In September 1642, Parliament ordered the closure of London's theatres, though it was mainly through the protection and patronage of the court that they had survived this long. Early 1648 brought a tougher ordinance, making the theatre closure permanent and threatening any actors flouting it with fines, whippings and imprisonment. Although the Puritan authorities did not forbid the sale of printed plays, police harassment of public playhouses persisted throughout the 1650s. (Scanlon 346). In terms of more popular drama, a new shorter form of dramatic performance appeared, called interludes or "drolls". These drolls may be said to be short sketches or playlets, both comic and non-comic, simple in plot or language (though rhetorical and bombastic on occasion,) limited in cast and easily staged. With roots lying in medieval drama and folk entertainment, the majority of them were either direct reworkings of Elizabethan jigs or abridgements from Pre-Commonwealth drama. Partly in an attempt to circumvent the law and confuse officialdom, drolls were presented with other types of popular fare, including acrobatic routines, puppet-plays, horn-dancing, performing animals and the exhibiting of human "monsters." (Scanlon 347). The most famous droll actor at the Red Bull in the early 1650s was Robert Cox. Probably a "stroller" or country player before coming to London when the theatres were suppressed, he took the leading role in several skits which he had apparently put together himself. One of his best-known farces is Simpleton the Smith (Scanlon 348).
A Collection of Drolleries
An Illustration of A Ballad
Many pieces of drollery “were obtained with much difficulty, and at a chargeable rate.” The fortunate possessor was elated to observe their pleasure and to pocket the penny that rewarded the exhibition. (Ebsworth ii). Your ballad-monger, your inventor of “cocks,” and your penny-a-liner for the prints that circulate amidst masses yielded a determined preference to falsehood on account of it leaving them such unrestricted play of fancy as may satisfy their self-conceit. So long as such catch-pennies circulated and attracted attention, the originators did not heed what amount of adulteration may have become mingled with a semblance of truth (Ebsworth xi-xii). Not even the large collection of celebrated “rump” ballads of 1660 and 1662 could show us how men thought and acted, murmured under oppression, and cherished a hope of revenge while the iron hand of despotism tried to fetter the nation (Ebsworth xiv). Several of these folk ballads show clear signs of broadside providence and accounts of rural festivities and seductions, toper's songs, and obscene satires are scattered profusely about (Friedman 285). Even though performances of drolls were on the edge of legality, the audience comprised of possibly not only common people, but also the upper classes of the society (Škrobánková 20). Even in 1875, Ebsworth’s opinion on women performing or reading drolleries was the following: “It is not expected that this volume of drolleries will ever be seen by anyone belonging to the gentler sex. Two or three pages, here or there, are sufficiently objectionable to cause it to be ‘banned and barred, forbidden fare.’ We may as well honestly declare our intense disgust at such things; coarse, ribald, and degraded, utterly destitute of humor as of excuse” (Ebsworth xxxviii).

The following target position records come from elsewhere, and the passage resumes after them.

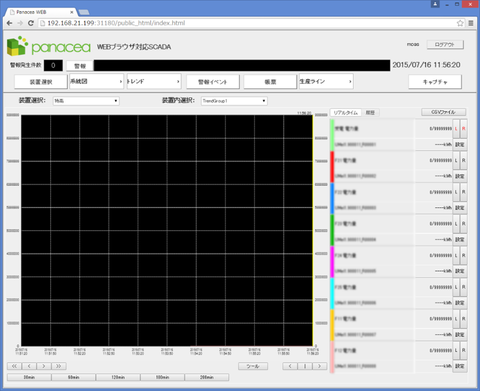Toggle L axis for the red series row
Image resolution: width=480 pixels, height=391 pixels.
coord(456,160)
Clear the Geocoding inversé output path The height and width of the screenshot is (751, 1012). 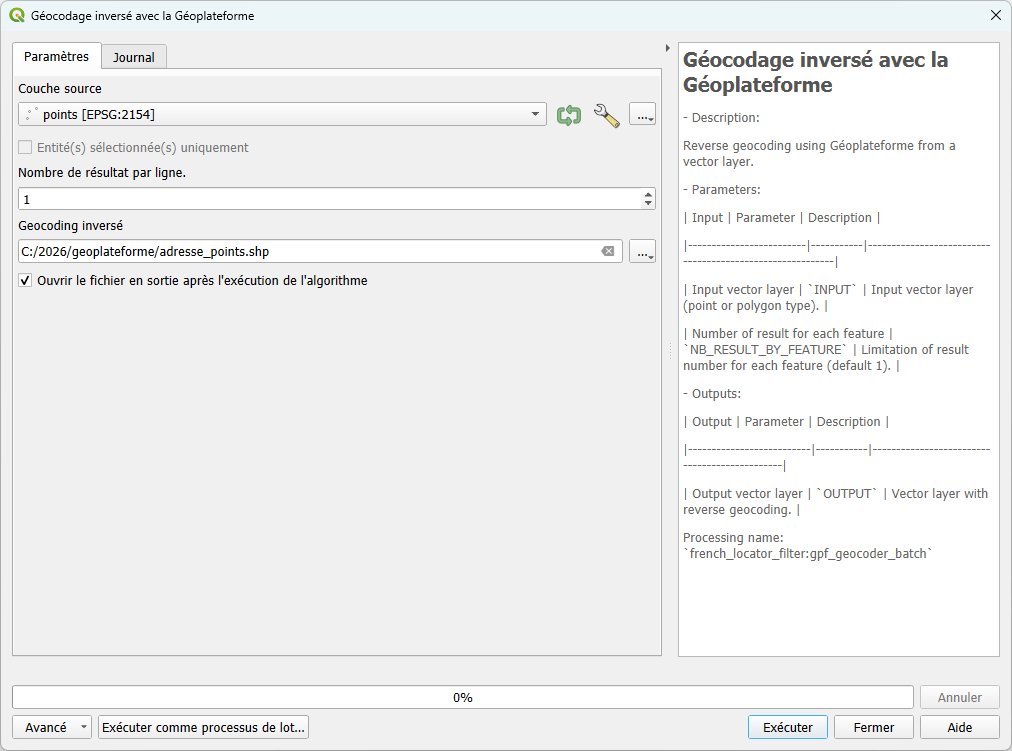(x=607, y=251)
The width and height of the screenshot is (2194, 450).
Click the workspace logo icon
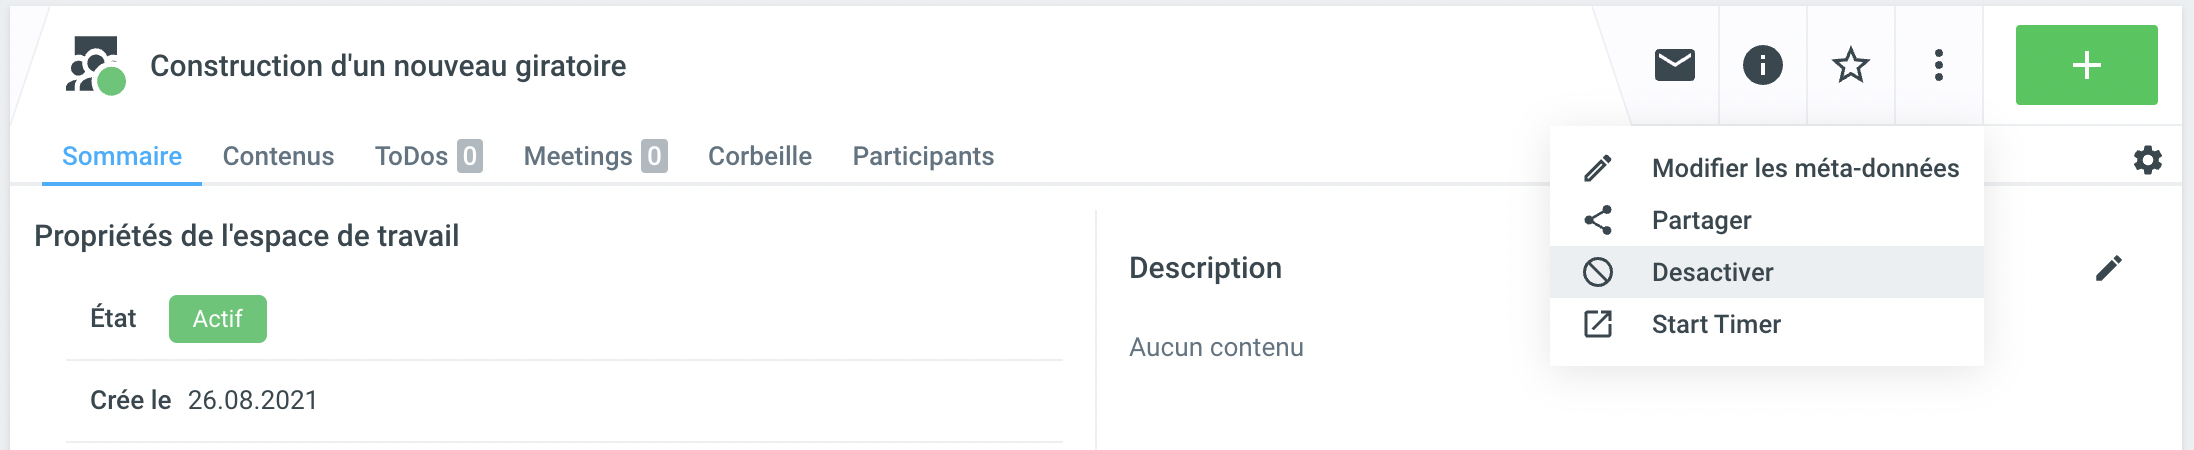click(x=96, y=66)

Performance of A Banned Droll Play
When reading about jigs in literature, one can expect to find a reference to sex: ‘bawdy’, ’misorders’, ‘ribaldrous’, ’amourous.’ Dekker’s horrified description is as follows: I.. . as I haue often seene, after the finishing of some worthy Tragedy, or Catastrophe in the Open Theaters, that the Sceane after the Epilogue hath beene more blacke (about a nasty bawdy Iigge) than the most horrid Sceane in the Play was.' But the jig is not simply pornographic and potentially subversive; it is those things in virtue of its links to an older carnivalesque tradition which refused any sharp distinction between player and spectator. Baskerville understands the jig as a more or less direct transposition from an older folk tradition. If the clown was downgraded in the course of the play and limited to the lines written for him by the playwright, after the dramatic finale he issued forth to conduct a jig which established a more direct rapport with the audience. But even this reduced role was anathema to those attempting to produce a neo-classical theatre. By 1600 a liking for jigs already doomed one to share Polonius’s outdated tastes and, indeed, it is the submission of the theatre to definite canons of taste from the 1590s on, which marks a very significant break with popular tradition (MacCabe 9-10).